◆ **Provided records**
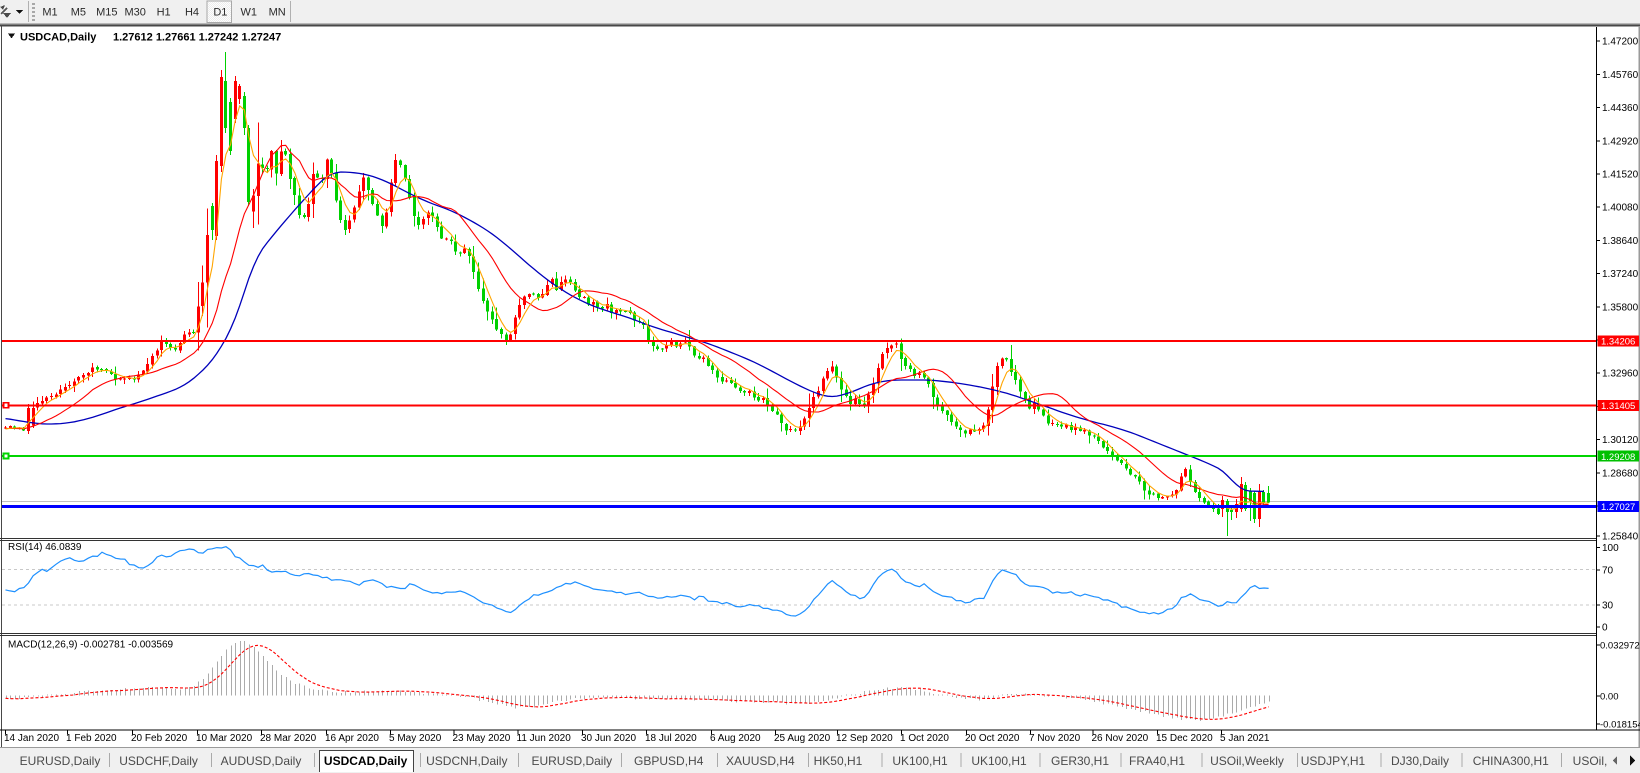  What do you see at coordinates (1620, 440) in the screenshot?
I see `svg-text: 1.30120` at bounding box center [1620, 440].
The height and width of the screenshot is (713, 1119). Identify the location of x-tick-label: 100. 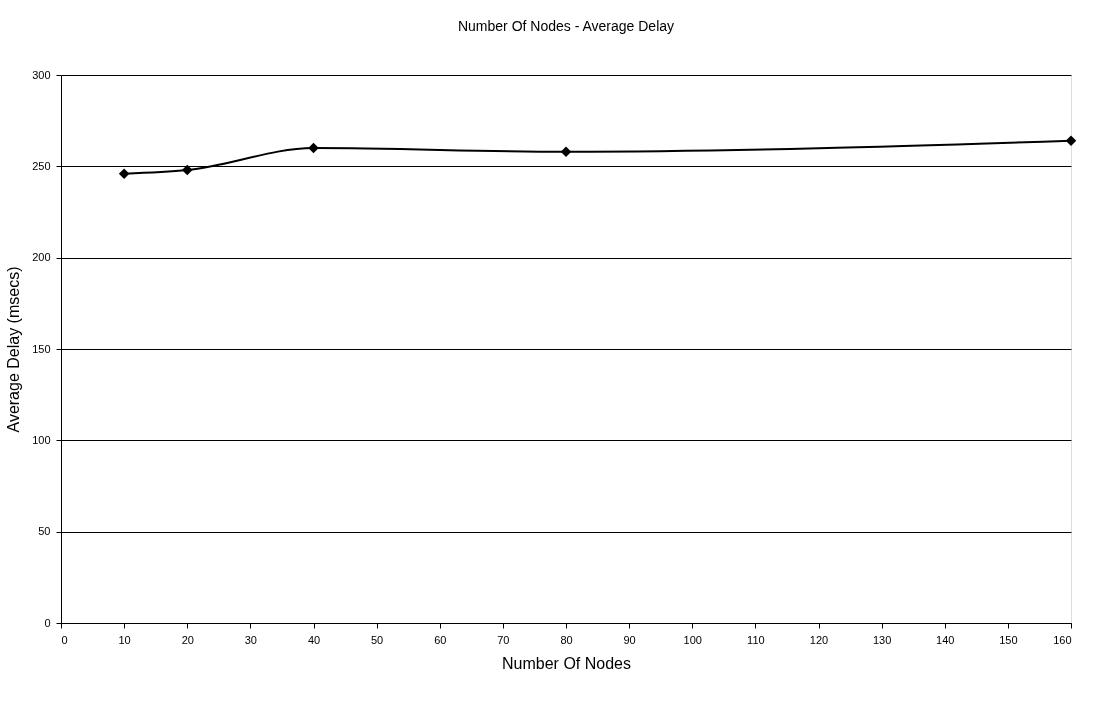
(692, 640).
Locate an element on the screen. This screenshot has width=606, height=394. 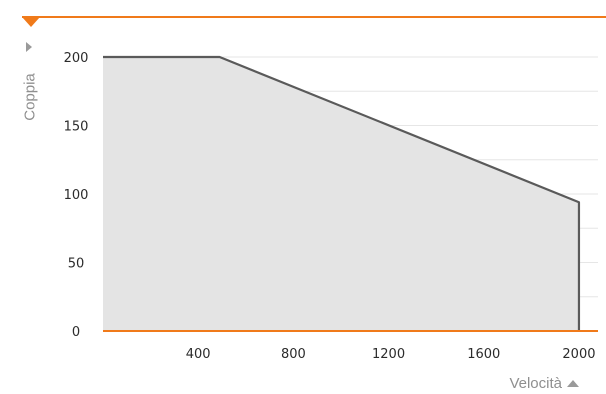
triangle-up-icon is located at coordinates (573, 384).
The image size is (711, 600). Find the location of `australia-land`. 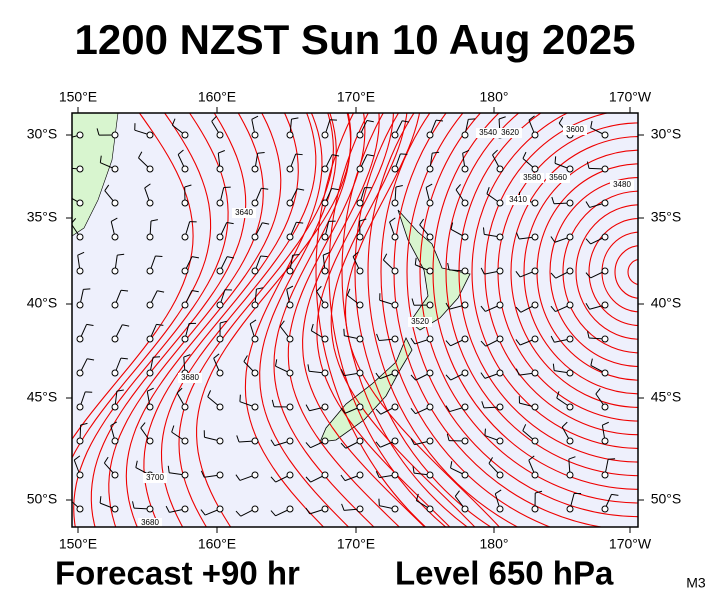

australia-land is located at coordinates (96, 175).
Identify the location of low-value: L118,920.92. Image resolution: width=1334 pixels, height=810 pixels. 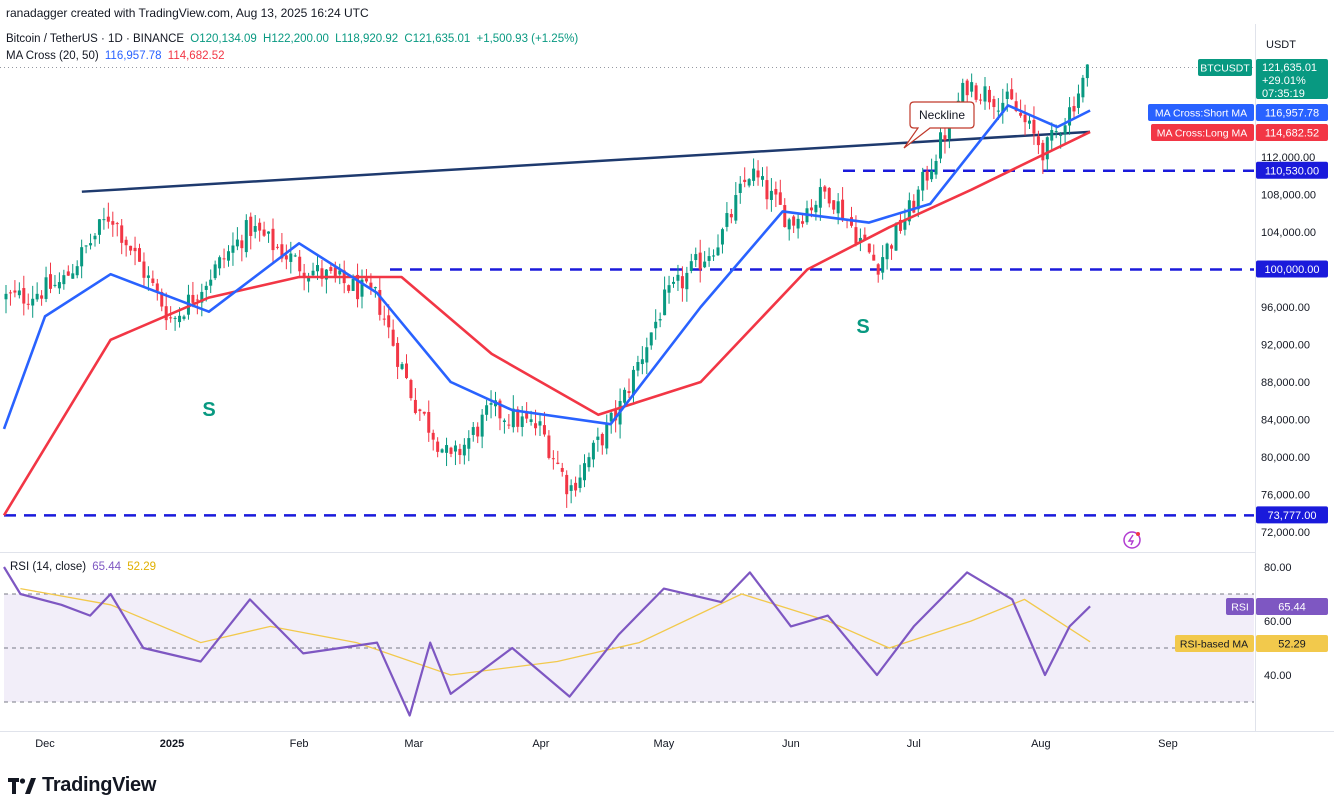
(367, 39).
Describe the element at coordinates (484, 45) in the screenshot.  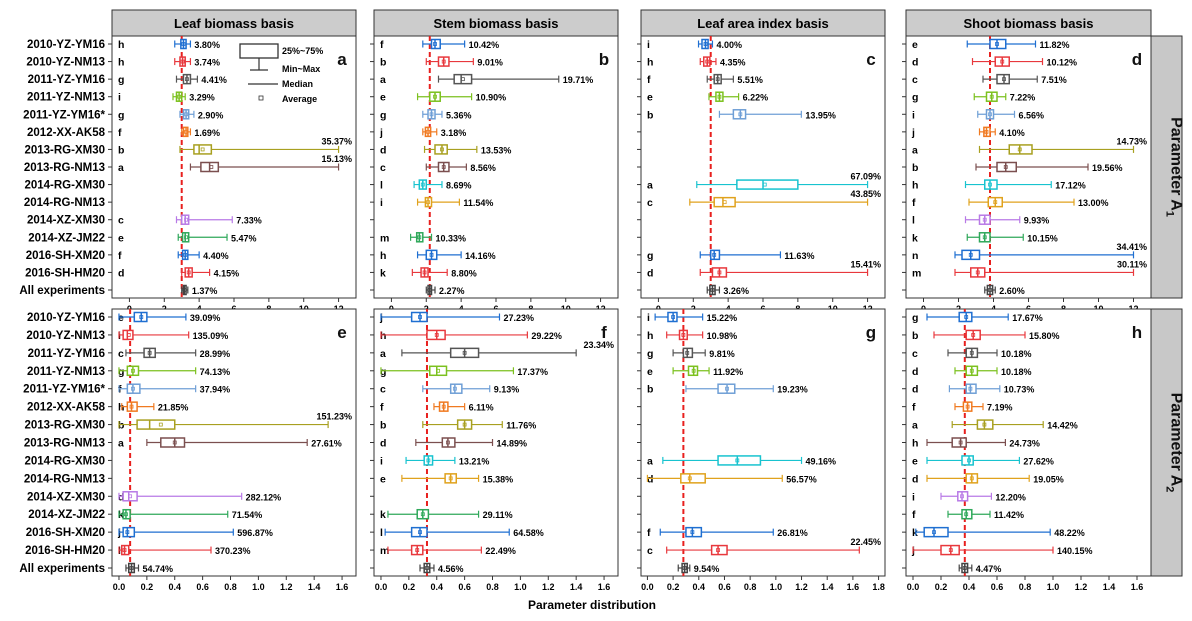
I see `cv-label: 10.42%` at that location.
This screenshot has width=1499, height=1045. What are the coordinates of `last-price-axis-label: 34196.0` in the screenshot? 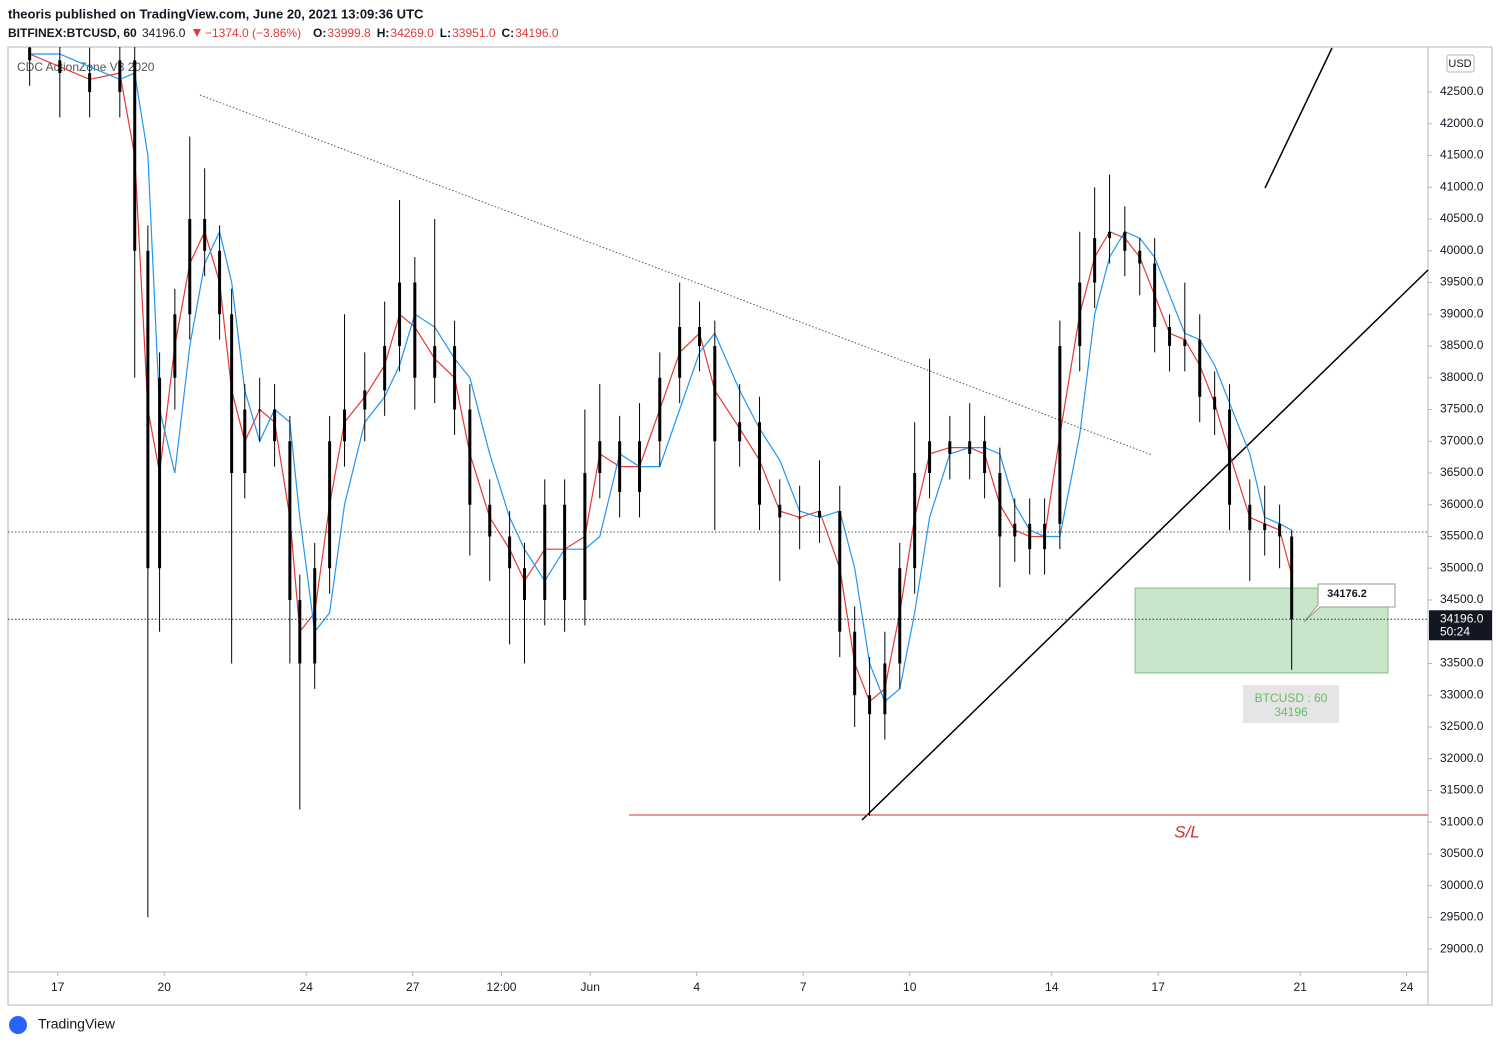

◆ **Work task**
Render every line of the material above as a JSON list of strings, one string per line, with blank lines skipped and the pictures left out.

◆ **Your solution**
[
  "  What do you see at coordinates (1620, 440) in the screenshot?",
  "I see `svg-text: 1.30120` at bounding box center [1620, 440].",
  "The height and width of the screenshot is (713, 1119). Identify the location of x-tick-label: 100. ",
  "(692, 640).",
  "Locate an element on the screen. This screenshot has width=606, height=394. ",
  "triangle-up-icon is located at coordinates (573, 384).",
  "The image size is (711, 600). Find the location of `australia-land`. ",
  "australia-land is located at coordinates (96, 175).",
  "Identify the location of low-value: L118,920.92. Image resolution: width=1334 pixels, height=810 pixels. ",
  "(367, 39).",
  "Describe the element at coordinates (484, 45) in the screenshot.  ",
  "I see `cv-label: 10.42%` at that location.",
  "This screenshot has width=1499, height=1045. What are the coordinates of `last-price-axis-label: 34196.0` in the screenshot? "
]